Frank Stella
b. 1936
Frank Stella was born on May 12, 1936, in Malden, Massachusetts. In 1950 Stella entered the Phillips Academy, Andover, MA, where he studied art history and painting; it was here that he realized that he had no interest in representational painting. Stella continued his studies in history at Princeton University (BA, 1958). At this time he was painting loose, gestural abstractions in the tradition of the New York School. He was already highly regarded by his professors, yet he did not seriously entertain the idea of a career in the arts.
After graduation Stella moved to New York with the intention of staying there to paint for the summer only. When he was not drafted into the army as he had expected, he took up painting seriously. Stella’s art was recognized for its innovations before he was twenty-five.
In his early series, including the Black Paintings (1958–60), Aluminum Paintings (1960), and Copper Paintings (1960–61), Stella cast aside illusionistic space for the physicality of the flat surface and deviated from the traditional rectangular-shaped canvas.
Stella’s Irregular Polygon canvases (1965–67) and Protractor series (1967–71) further extended the concept of the shaped canvas. Stella began his extended engagement with printmaking in the mid-1960s, working first with master printer Kenneth Tyler at Gemini G.E.L. During the following decade, Stella introduced relief into his art, which he came to call “maximalist” painting for its sculptural qualities. Ironically, the paintings that had brought him fame before 1960 had eliminated all such depth. After introducing wood and other materials in the Polish Village series (1970–73), created in high relief, he began to use aluminum as the primary support for his paintings. As the 1970s and 1980s progressed, these became more elaborate and exuberant. Indeed, his earlier Minimalism became baroque, marked by curving forms, DayGlo colors, and scrawled brushstrokes. Similarly, his prints of these decades combined various printmaking and drawing techniques. In 1973, he had a print studio installed in his New York house.

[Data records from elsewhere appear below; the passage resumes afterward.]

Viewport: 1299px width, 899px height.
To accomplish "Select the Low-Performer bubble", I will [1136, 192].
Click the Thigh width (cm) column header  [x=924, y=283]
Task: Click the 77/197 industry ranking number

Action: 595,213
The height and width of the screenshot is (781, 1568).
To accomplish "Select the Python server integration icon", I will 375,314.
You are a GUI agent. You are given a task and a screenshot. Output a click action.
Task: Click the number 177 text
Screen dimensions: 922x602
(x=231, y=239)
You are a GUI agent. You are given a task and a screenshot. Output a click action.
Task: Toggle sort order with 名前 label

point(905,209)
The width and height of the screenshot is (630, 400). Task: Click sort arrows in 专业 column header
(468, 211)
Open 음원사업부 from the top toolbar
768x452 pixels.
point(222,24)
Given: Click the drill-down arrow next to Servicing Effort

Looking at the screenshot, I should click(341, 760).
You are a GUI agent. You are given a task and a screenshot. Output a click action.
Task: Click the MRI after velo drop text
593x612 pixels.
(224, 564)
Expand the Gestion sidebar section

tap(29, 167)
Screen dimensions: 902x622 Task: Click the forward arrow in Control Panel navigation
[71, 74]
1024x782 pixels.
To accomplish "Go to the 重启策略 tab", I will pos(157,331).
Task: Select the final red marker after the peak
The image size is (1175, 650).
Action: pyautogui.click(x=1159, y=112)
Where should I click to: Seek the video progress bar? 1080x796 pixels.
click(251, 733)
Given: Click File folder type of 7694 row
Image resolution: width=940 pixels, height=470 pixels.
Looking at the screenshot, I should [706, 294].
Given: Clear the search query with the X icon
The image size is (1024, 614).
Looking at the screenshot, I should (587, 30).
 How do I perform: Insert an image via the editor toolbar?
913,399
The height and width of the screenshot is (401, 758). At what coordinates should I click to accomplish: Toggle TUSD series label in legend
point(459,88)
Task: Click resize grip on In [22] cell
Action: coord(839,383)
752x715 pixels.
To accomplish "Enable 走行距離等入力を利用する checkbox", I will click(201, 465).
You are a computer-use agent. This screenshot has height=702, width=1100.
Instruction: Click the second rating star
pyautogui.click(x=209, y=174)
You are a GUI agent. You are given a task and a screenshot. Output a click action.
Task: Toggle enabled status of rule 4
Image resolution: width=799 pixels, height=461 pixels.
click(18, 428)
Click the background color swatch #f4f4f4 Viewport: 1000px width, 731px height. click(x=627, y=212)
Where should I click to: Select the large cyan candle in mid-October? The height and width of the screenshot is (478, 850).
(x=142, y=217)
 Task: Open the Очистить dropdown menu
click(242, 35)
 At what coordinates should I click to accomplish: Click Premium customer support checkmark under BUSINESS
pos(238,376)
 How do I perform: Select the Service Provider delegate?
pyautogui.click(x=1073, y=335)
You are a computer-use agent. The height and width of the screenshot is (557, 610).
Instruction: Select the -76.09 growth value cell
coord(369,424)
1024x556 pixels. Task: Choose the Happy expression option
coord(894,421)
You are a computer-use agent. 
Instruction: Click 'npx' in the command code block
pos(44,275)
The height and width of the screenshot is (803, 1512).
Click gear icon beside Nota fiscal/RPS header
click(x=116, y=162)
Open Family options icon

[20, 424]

From the mid-1980s to the mid-1990s, Stella created a large body of work. During this time, the increasingly deep relief of Stella’s paintings gave way to full three-dimensionality, with sculptural forms derived from cones, pillars, French curves, waves, and decorative architectural elements. To create these works, the artist used collages or maquettes that were then enlarged and re-created with the aid of assistants, industrial metal cutters, and digital technologies.
In the 1990s, Stella began making freestanding sculpture for public spaces and developing architectural projects.
Stella’s work was included in several important exhibitions that defined 1960s art, among them the Solomon R. Guggenheim Museum’s The Shaped Canvas (1964–65) and Systemic Painting (1966). His art has been the subject of several retrospectives in the United States, Europe, and Japan. The artist continues to live and work in New York.